Commentary: What's the matter with Yu?
|Thursday, May 10, 2018, 2:01 PM- -|
When the Cubs signed Yu Darvish to a 6 year, $126 million contract, like most Cubs fans, I was excited. Since they weren’t able to sign Shohei Ohtani, this seemed like the next best option. The only downside to the signing, at least in my eyes, meant that Jake Arrieta’s days with the Cubs were done. Jake was a staple of the team for a few years, and was an integral part of the World Series championship. What seemed like a lack in desire on the Cubs part to resign Jake later came as a desire for more money from Arrieta himself. Darvish would be the replacement for a large hole in the rotation.
Fast forward almost two months to the end of Spring Training, and Darvish was (as Tony the Tiger says) GRRRRREAT! 5 starts, a 3-0 record, 19.1 innings pitched, 20 K’s, and a 2.79 ERA, second only to Tyler Chatwood. It would appear the Cubbies found a dangerous starter to fit in with what could be one of the leagues best pitching rotations with Lester, Hendricks, Quintana, and the aforementioned Tyler Chatwood. His teammates (more specifically Anthony Rizzo) were making sure he was comfortable and fitting in with the rest of the squad. Things looked promising.

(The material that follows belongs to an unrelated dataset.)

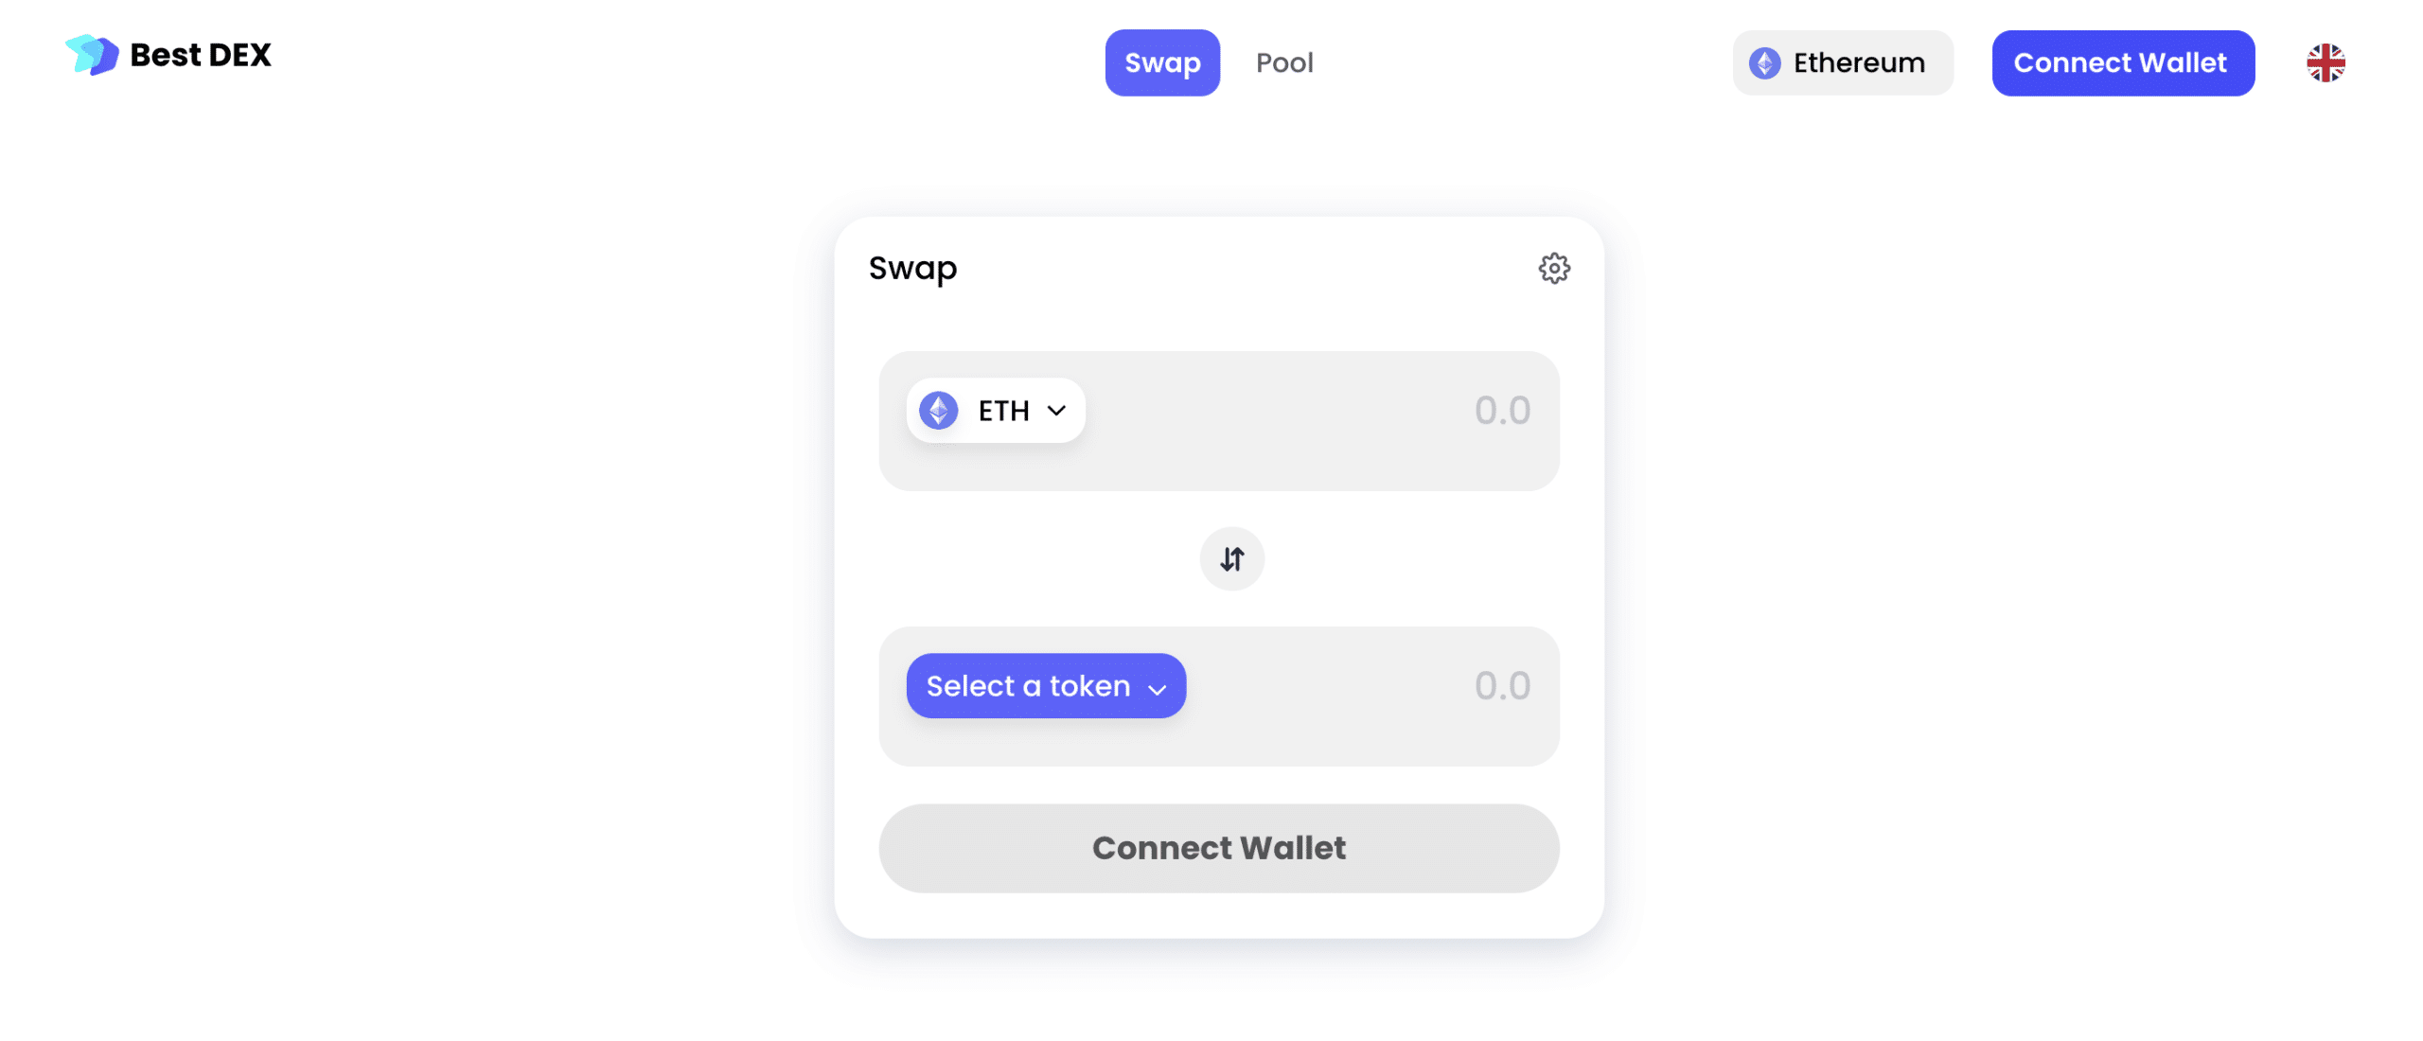Expand the ETH token dropdown

click(x=995, y=409)
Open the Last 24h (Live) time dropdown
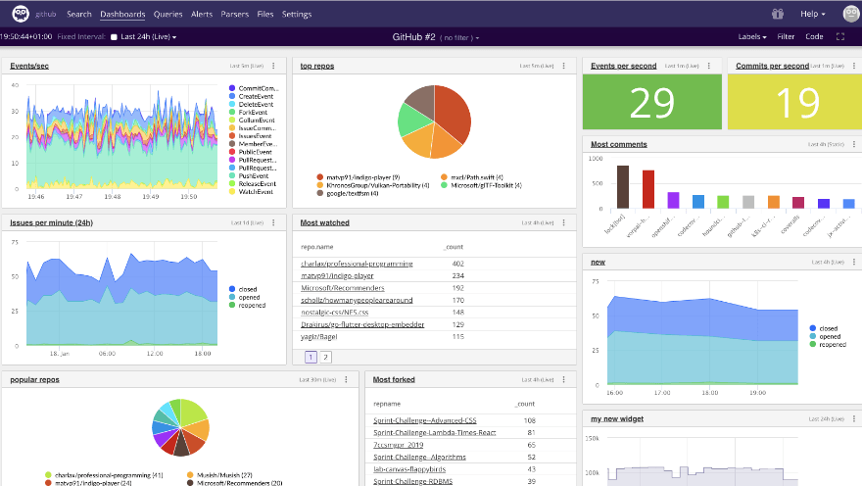Image resolution: width=862 pixels, height=486 pixels. pos(147,37)

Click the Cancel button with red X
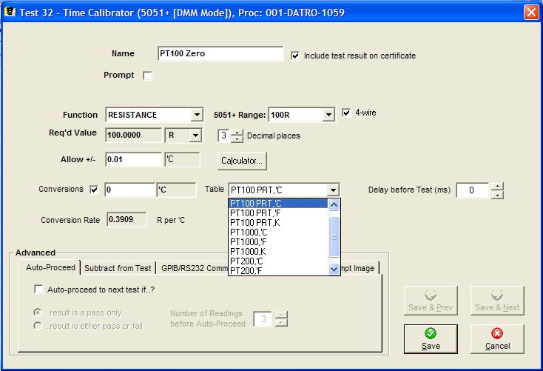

Enter the regular season, and at almost a fourth of the way through, Yu Darvish hasn’t won ONE game (0-3 record to be exact), with an ERA of 6.00, the fifth highest in the league (I guess it’s better than the highest?). He is also currently on the DL due to illness, which means he should be back soon. So the question we ask ourselves as Cubs fans: what went wrong?
I’ve watched Darvish pitch in all his starts this season, including one in person (April 21st at the Colorado Rockies, surrounded by Rockies fans, including two family members who gave me hell after the game). The one constant that seems to get Darvish out of sorts is his confidence. The second anything goes wrong, his play dips. In his April 21st start against the Rockies, Darvish started strong and had two outs in the bottom of the fifth. He walked pitcher Tyler Anderson, and the problems began there. He allowed five runs on five hits and walked three more in the inning before being pulled. His dips in confidence have been his downfall all season, and this one example sums up most of his outings over this young season.
Admittedly, it hasn’t ALL been bad. Darvish showed signs of greatness in his start against the Brewers on April 27th. He pitched well, allowing one unearned run over six innings, with 8 K’s and only three hits. He left the game with a 2-1 lead, but some poor calls in a Brewers at-bat with Steve Cishek on the mound (Cishek pitched four corner strikes all called balls) led to the Brewers tying the game. Without this, it COULD have led to Darvish’s first win of the year. He also hit a double in the same game (nevermind the fact he fell while trying to quickly get back to second)!
The best thing Yu Darvish can do is listen to the advice of his manager Joe Maddon, who told him in the Cubs’ two-game series in Cleveland: “One pitch at a time”. We all understand this is easier said than done, but it will be a long season for Yu Darvish if he loses sight of Joe’s message.